*PROBLEM TO SOLVE:* Up to and including the line that contains "体の部位 (170, 2379)", reproduce every line exactly, beginning with the first line below.

*GIVEN DATA:*
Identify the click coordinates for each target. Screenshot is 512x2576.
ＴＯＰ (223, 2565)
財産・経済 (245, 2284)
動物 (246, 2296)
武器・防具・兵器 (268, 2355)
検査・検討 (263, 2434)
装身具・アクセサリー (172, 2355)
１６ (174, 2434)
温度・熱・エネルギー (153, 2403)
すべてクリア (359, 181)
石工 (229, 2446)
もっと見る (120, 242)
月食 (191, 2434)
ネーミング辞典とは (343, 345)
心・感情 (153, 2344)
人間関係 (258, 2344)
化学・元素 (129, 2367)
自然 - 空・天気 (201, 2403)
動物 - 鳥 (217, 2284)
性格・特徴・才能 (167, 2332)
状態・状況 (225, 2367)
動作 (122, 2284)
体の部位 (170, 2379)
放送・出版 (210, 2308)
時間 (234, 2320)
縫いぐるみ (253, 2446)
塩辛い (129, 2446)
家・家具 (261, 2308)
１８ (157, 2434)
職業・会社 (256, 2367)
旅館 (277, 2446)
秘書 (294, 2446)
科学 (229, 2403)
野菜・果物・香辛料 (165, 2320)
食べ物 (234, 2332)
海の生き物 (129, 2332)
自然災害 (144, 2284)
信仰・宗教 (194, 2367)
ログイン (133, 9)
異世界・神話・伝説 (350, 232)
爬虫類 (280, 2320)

*OUTPUT BELOW:*
Identify the click coordinates for each target. Screenshot is 512x2576.
ＴＯＰ (223, 2565)
財産・経済 (245, 2284)
動物 (246, 2296)
武器・防具・兵器 (268, 2355)
検査・検討 (263, 2434)
装身具・アクセサリー (172, 2355)
１６ (174, 2434)
温度・熱・エネルギー (153, 2403)
すべてクリア (359, 181)
石工 (229, 2446)
もっと見る (120, 242)
月食 (191, 2434)
ネーミング辞典とは (343, 345)
心・感情 (153, 2344)
人間関係 (258, 2344)
化学・元素 (129, 2367)
自然 - 空・天気 (201, 2403)
動物 - 鳥 (217, 2284)
性格・特徴・才能 (167, 2332)
状態・状況 (225, 2367)
動作 (122, 2284)
体の部位 (170, 2379)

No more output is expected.